Texto extraído>

+ + + +

Ora: o métier da Matemática é exatamente a descrição de modelos. Pessoalmente, eu gosto de dizer que a Matemática é a mais humana das ciências, já que não há nenhum elemento descrito ali que de fato se encontre na Natureza.

Por exemplo, não existem retas matematicamente paralelas realmente. Aliás, provavelmente nem retas existem. Não existe nenhum triângulo exatamente retângulo (não há nenhum ângulo matematicamente reto) no mundo real. Provavelmente não há nenhum triângulo de qualquer tipo, além daqueles formulados em conceitos matemáticos, que habitam apenas o cérebro dos homens. E, assim como as retas paralelas e os triângulos, também é com tudo o que se estuda em Matemática: são sempre objetos formais idealizados, que existem apenas no domínio do Humano, sem respaldo concreto na Natureza.

Não por acaso, muitos cientistas e filósofos da Ciência tratam Matemática como um caso à parte: seria uma Meta-Ciência, ou uma Ciência sobre outras Ciências. É esta sua (inestimável) utilidade, afinal.

Não obstante, a pergunta, incômoda, permanece, agora numa formulação ainda mais aguda: “Para que serve Matemática, então? Porque estudar coisas que, na prática, não existem?

A resposta, muito simples, recorre ao que foi exposto acima: usamos Matemática para podermos lidar cientificamente com os fenômenos que observamos na Natureza. Por exemplo, não são necessários grandes exercícios de retórica para se concluir que planetas efetivamente não são esféricos. Não obstante, em muitos estudos astronômicos, eles são tratados como se  fossem. Porque fazer isso?

Ocorre que, apesar de não serem esféricos, os planetas, em muitos aspectos, se aproximam de esferas. Assim, para uma série de estudos (não todos, evidentemente), os planetas se comportarão de maneira suficientemente semelhantes às esferas.

É daí que os cientistas tiram proveito do Modelo da Esfera para os planetas. É que as propriedades das esferas estão muito adequadamente bem definidas pelos matemáticos. Desta forma, emprestando propriedades estudadas e definidas para as esferas, pode-se estudar muitas coisas sobre os planetas.

Não é difícil imaginar que, assim como na Astronomia, em muitas outras ciências uma série de fenômenos são estudados usando metodologias similares, tendo Matemática como suporte.

E em Ciência da Computação não é diferente.

Quando estudamos fenômenos ou modelamos comportamentos que desejamos tornar algoritmos (este é o métier da nossa ciência), frequentemente nos deparamos com problemas difíceis de equacionar. Por exemplo: como definir uma linguagem que permita gerenciar efetivamente massas de dados distribuídas em relações associadas entre si? Como estimar e tratar a variação da interação dos jatos de dados produzidos nas placas de rede Ethernet? Como modelar o comportamento de nós autônomos em sistemas distribuídos? Como permitir que processos operem bloqueando recursos computacionais uns dos outros? Como estimar o consumo de espaço e/ou tempo usado por programas de computador? Como garantir a eficácia das respostas produzidas por algoritmos de aprendizagem e de busca?

+ + + +

Registros de apontamento de palavras e elementos:
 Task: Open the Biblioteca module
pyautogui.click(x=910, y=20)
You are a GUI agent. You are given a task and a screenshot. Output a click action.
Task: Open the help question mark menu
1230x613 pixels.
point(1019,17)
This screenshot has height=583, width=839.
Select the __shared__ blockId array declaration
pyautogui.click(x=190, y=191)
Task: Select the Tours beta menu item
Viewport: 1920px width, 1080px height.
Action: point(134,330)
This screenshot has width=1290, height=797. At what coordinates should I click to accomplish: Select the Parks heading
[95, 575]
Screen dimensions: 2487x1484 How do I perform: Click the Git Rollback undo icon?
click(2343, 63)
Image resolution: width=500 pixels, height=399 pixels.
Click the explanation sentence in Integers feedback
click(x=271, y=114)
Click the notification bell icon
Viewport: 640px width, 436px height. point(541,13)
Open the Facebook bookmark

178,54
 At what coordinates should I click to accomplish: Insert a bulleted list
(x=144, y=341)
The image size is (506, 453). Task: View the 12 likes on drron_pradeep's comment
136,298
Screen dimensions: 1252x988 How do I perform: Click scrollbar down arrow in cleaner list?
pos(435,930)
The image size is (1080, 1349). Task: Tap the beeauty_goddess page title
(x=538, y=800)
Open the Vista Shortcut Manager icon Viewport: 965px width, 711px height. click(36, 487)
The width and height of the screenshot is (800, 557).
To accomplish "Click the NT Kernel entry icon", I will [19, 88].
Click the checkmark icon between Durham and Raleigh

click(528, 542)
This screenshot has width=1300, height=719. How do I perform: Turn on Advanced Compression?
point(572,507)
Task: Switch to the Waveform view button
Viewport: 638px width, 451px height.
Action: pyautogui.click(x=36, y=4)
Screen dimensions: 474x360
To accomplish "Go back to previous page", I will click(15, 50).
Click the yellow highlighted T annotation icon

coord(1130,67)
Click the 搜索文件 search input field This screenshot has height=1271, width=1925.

+ + + +

O que fazer>
Escreva a continuação do texto sobre a Matemática como descrição de modelos, começando logo depois da última frase apresentada.

Resposta do exercício>
As respostas a cada pergunta passam, respectivamente (mas não exclusivamente), por Álgebra, Diferenciação, Integração, Grafos, Cálculo e Estatística.

Disciplinas da Matemática.

Este arrazoado é suficiente para se entender o porquê de se estudar Matemática em Ciência da Computação. Não obstante, naturalmente ainda restam aos estudantes uma série de questionamentos mais pragmáticos, por assim dizer. Questões tão salutares quanto imprevisíveis.

Algumas, porém, podem ser antecipadas e, talvez, respondidas. Senão vejamos.

É realmente necessário se conhecer todos os aspectos Matemáticos da Computação ainda no nível de graduação?” – Não se iludam: os estudantes não são apresentados a todos os aspectos relevantes da Matemática para a Ciência da Computação. O que se vê em cursos de graduação é apenas a ponta do Iceberg.

Porque estes aspectos matemáticos relacionados aos conhecimentos de Ciência da Computação não são mostrados claramente nas disciplinas?” – Às vezes eles são, e às vezes eles não são. Isto depende de uma série de fatores, como os planos de curso, a ementa das disciplinas e as opções didáticas dos professores. Além, é claro, da carga horária. Mas é importante observar: o fato de não aparecerem claramente nas aulas não significa que não estão lá. Os bons livros das disciplinas – qualquer que seja a disciplina – sempre trazem este arcabouço matemático convenientemente discutido e justificado. Livros são ótimas companhias.

Porque Cálculo e Álgebra são apresentadas de maneira geral, desvinculados dos conteúdos específicos da área de Computação?” – Por vários motivos, mas o principal é a logística: as Universidades de modo geral, e os institutos, faculdades ou colegiados de Ciência da Computação de modo particular, não possuem professores em quantidade suficiente para abraçar estas disciplinas. É mais simples fazer isso com professores especializados, oferecendo para vários cursos uma série de conteúdos razoavelmente relevante para todos. Além disso, muitas vezes falta, aos professores de Computação, a formação didática específica e o profundo conhecimento do conteúdo em Matemática que é necessário para lecionar as disciplinas.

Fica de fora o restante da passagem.